### Given data
——

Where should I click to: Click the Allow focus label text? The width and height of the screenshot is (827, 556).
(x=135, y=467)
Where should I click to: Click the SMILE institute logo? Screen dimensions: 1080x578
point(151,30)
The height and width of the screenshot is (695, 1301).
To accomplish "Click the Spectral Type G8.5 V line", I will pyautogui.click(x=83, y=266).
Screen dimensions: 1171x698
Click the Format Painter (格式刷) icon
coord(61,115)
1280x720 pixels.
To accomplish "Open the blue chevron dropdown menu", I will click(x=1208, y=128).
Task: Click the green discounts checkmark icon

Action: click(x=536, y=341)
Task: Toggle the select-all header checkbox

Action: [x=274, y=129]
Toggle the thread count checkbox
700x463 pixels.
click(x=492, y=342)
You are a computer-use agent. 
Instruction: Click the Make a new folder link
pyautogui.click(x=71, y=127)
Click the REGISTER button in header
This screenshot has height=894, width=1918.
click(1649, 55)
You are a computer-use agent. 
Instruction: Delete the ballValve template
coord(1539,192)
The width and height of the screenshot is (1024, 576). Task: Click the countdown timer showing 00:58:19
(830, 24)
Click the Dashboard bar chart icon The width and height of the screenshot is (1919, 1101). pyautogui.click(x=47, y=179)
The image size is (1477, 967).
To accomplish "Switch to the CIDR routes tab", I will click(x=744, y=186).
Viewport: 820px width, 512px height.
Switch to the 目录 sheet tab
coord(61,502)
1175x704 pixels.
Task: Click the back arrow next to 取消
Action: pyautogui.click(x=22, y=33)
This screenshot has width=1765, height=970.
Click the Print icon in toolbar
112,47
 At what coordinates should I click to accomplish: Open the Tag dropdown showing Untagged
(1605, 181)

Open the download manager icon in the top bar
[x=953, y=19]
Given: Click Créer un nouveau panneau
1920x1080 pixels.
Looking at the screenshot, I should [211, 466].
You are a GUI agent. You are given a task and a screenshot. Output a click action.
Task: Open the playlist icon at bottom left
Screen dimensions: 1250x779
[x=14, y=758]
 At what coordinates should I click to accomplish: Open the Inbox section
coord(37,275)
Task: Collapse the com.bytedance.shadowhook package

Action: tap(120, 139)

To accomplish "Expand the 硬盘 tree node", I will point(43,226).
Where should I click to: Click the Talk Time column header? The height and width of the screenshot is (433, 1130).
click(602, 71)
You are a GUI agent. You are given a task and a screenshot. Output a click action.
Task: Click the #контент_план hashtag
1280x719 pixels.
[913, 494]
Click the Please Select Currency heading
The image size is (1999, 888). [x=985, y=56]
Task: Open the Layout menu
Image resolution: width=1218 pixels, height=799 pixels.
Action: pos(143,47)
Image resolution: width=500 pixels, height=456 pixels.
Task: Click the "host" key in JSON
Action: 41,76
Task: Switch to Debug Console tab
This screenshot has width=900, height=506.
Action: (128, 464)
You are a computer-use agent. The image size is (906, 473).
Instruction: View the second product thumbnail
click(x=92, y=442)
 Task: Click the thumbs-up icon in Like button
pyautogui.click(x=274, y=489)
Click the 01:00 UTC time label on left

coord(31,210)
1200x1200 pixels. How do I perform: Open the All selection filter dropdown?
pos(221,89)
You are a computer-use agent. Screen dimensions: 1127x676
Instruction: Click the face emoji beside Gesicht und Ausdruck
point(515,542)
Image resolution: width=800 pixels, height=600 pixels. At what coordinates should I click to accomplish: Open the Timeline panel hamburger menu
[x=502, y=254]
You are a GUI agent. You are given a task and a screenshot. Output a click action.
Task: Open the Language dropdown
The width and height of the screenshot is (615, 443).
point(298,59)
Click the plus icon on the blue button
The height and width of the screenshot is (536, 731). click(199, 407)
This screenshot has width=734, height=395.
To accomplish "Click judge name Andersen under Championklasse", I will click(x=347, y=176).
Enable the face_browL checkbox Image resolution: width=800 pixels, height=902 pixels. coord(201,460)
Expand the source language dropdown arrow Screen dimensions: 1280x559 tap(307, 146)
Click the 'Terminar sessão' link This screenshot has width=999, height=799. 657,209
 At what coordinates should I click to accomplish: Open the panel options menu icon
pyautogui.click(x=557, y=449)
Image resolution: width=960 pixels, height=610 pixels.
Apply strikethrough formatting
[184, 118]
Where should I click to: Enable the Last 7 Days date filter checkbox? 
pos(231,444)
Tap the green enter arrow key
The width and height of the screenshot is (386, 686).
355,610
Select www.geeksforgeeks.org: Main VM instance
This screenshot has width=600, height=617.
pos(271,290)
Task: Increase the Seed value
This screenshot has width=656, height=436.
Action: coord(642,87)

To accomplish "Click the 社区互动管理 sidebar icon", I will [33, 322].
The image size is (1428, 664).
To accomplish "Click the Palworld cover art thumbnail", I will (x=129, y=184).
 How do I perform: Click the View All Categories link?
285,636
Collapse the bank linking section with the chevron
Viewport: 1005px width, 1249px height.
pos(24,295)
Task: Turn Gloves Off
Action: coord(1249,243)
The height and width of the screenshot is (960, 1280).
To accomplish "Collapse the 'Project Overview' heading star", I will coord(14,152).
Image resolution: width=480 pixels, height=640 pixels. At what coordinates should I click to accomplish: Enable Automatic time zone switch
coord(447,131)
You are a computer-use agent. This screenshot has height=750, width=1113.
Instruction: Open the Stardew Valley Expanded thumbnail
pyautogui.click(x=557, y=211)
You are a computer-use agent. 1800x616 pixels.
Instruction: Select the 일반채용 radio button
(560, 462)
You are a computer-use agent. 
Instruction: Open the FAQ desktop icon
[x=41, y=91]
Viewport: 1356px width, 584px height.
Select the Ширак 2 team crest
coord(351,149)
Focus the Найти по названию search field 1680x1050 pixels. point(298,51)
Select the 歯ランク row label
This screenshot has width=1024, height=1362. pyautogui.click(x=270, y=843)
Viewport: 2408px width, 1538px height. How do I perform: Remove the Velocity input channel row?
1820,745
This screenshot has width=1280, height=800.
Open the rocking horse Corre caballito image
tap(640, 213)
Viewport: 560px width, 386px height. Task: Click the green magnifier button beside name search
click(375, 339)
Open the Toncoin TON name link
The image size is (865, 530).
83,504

——

### Aim of the task
Reproduce the data word for word, from the line containing "You are a computer-use agent. 1800x616" through the end of the data.

### Answer to the exercise
You are a computer-use agent. 1800x616 pixels.
Instruction: Select the 일반채용 radio button
(560, 462)
You are a computer-use agent. 
Instruction: Open the FAQ desktop icon
[x=41, y=91]
Viewport: 1356px width, 584px height.
Select the Ширак 2 team crest
coord(351,149)
Focus the Найти по названию search field 1680x1050 pixels. point(298,51)
Select the 歯ランク row label
This screenshot has width=1024, height=1362. pyautogui.click(x=270, y=843)
Viewport: 2408px width, 1538px height. How do I perform: Remove the Velocity input channel row?
1820,745
This screenshot has width=1280, height=800.
Open the rocking horse Corre caballito image
tap(640, 213)
Viewport: 560px width, 386px height. Task: Click the green magnifier button beside name search
click(375, 339)
Open the Toncoin TON name link
The image size is (865, 530).
83,504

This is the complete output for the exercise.